I was a grocery store cashier during high school. It is NOT a thrilling job. It is not mentally demanding. Emotionally – but not mentally. So in order to stave off boredom I came up with my own mental games to play. Things like racing the computer to compute change (I always lost). And optimizing grocery bagging.
This past weekend, I went to the grocery store. I bought some pasta, pizza rolls, a bunch of yogurt, and lettuce. Not a ton of groceries, enough to get me started this week.
Somehow my yogurts (granted, I bought like 10 of them), ended up in 3/4 bags. The pizza rolls were alone in the first bag. Then the spaghetti noodles and ~3 yogurts were in a bag. The lettuce and ~6 yogurt were in another bag. The mac n cheese and the rest of the yogurt were in a third.
What is wrong with the bagger?!?!?!?!
So when I get home I need to carry all four bags to my fridge. I empty out all the yogurts, put the pizza rolls in the freezer, and then carry TWO BAGS with one thing each to my pantry to put away the dry goods.

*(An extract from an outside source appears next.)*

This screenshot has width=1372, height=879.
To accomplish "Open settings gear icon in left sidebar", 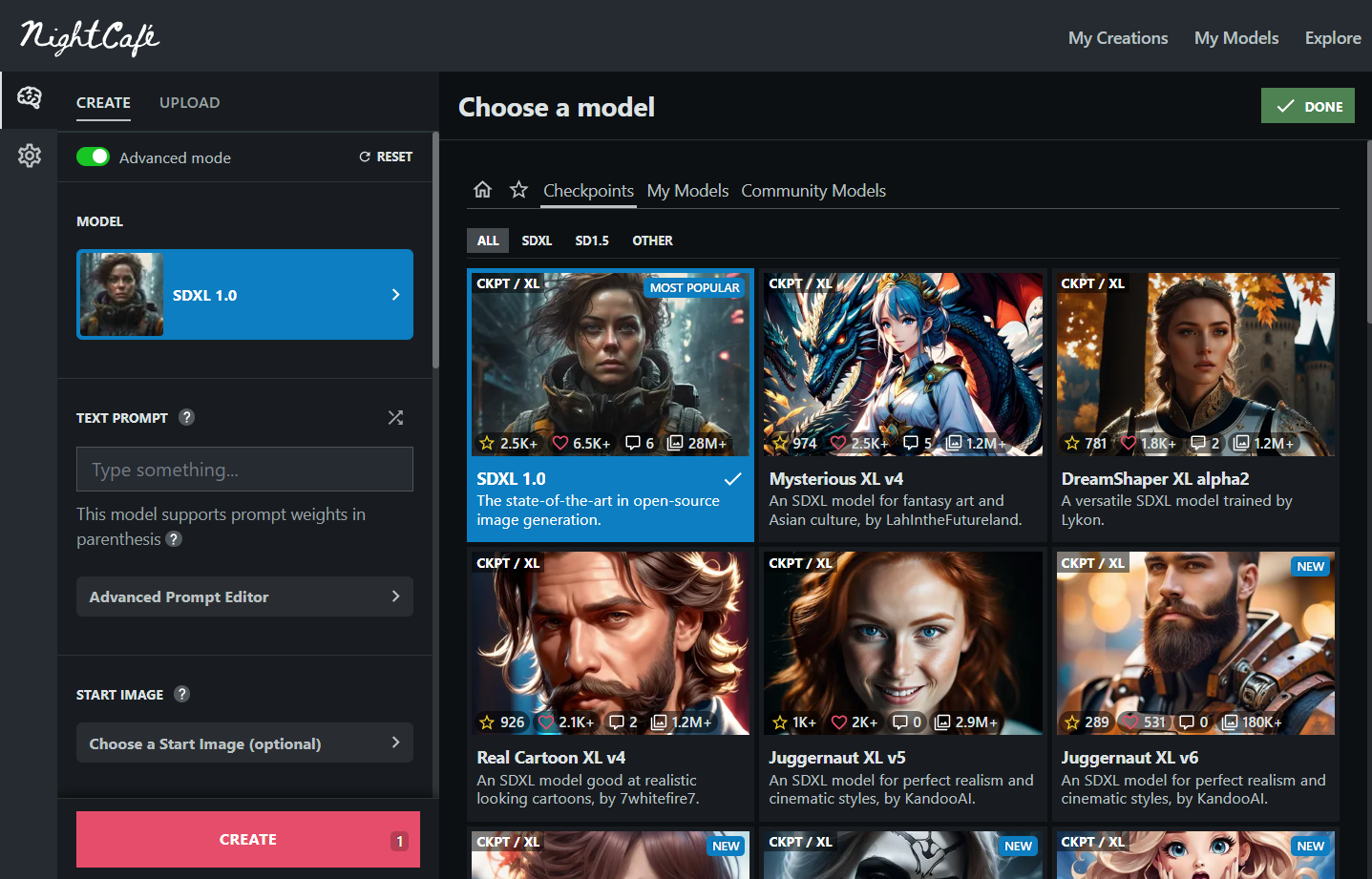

There should have been 3 bags:
1) Pizza rolls (freezer)
2) Yogurt (fridge)
3) Pasta (pantry)
IF there was concern the lettuce would be “too heavy” (har har) for the yogurt bag, it’s acceptable to put it in the pasta bag. This is fair.
This is the most simple rule to follow when bagging groceries: like things go together.
This really is an example of thinking through the process. When I get home, how do you make my day a little easier? Just a hair easier. I mean, I had four bags. Thank GOD this wasn’t one of those “buying for a family of 7 $300 for the week” kind of trips – then this organization is even more impactful.
Remembering that people have a story beyond your immediate reaction is really where this goes from “customer service” to “manners.” Remembering that the car who turns on their blinker to change lanes – they have a story beyond just trying to cut me off or infuriate me. Remembering that all the people getting off on other floors before yours have more to their story. They are going to work or doctors appointments or meeting their lawyer or whatever.
When you have this in mind, something as simple as bagging groceries reminds you to take care of the other person. To be kind. That kindness of not making a woman 6.5 months pregnant carry all four damn bags around the house or an elderly lady or hell the twenty-something young man… it’s such a little thing and should be so easy.
When I am asked “what is wrong with society” that is usually my answer – we forget other people’s story continues even when we don’t see it. Small acts of respect, of kindness, and of compassion could change the world. Think of the last time someone held a door for you. The last time someone let you over in heavy/stressful traffic. The last time someone caught up with you because you dropped something and they returned it to you. The last time someone offered to return your grocery cart (granted, usually because the driver in their car wants your spot…). The last time you got home and found your groceries bagged efficiently so your life is a little easier. 90% of these types of situations shouldn’t be exceptions to our experience.
Which means, we need to think about them. Take an extra 5 seconds of your day today – pay attention and with every person you see (especially strangers!) think through how you can be the kind stranger in their story. If you can – do it. Usually it takes little to no effort.